OBJETIVO DEL EJERCICIO: Reproduzca sin cambios el tramo de los registros que comienza en su primera línea y termina en la línea que contiene "(x=1145, y=503)", ambas incluidas.

LÍNEAS DE DATOS:
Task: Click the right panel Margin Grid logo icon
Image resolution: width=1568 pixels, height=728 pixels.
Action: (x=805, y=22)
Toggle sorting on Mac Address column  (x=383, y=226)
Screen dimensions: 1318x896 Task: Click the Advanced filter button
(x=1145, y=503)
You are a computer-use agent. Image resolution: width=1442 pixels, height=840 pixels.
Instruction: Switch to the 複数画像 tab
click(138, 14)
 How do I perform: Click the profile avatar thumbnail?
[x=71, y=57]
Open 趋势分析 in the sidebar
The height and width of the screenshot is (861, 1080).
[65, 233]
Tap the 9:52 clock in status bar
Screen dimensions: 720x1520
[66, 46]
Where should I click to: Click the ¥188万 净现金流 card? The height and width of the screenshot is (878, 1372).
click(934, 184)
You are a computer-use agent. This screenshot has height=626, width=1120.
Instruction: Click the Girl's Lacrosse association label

EJERCICIO RESUELTO:
Task: Click the right panel Margin Grid logo icon
Image resolution: width=1568 pixels, height=728 pixels.
Action: (x=805, y=22)
Toggle sorting on Mac Address column  (x=383, y=226)
Screen dimensions: 1318x896 Task: Click the Advanced filter button
(x=1145, y=503)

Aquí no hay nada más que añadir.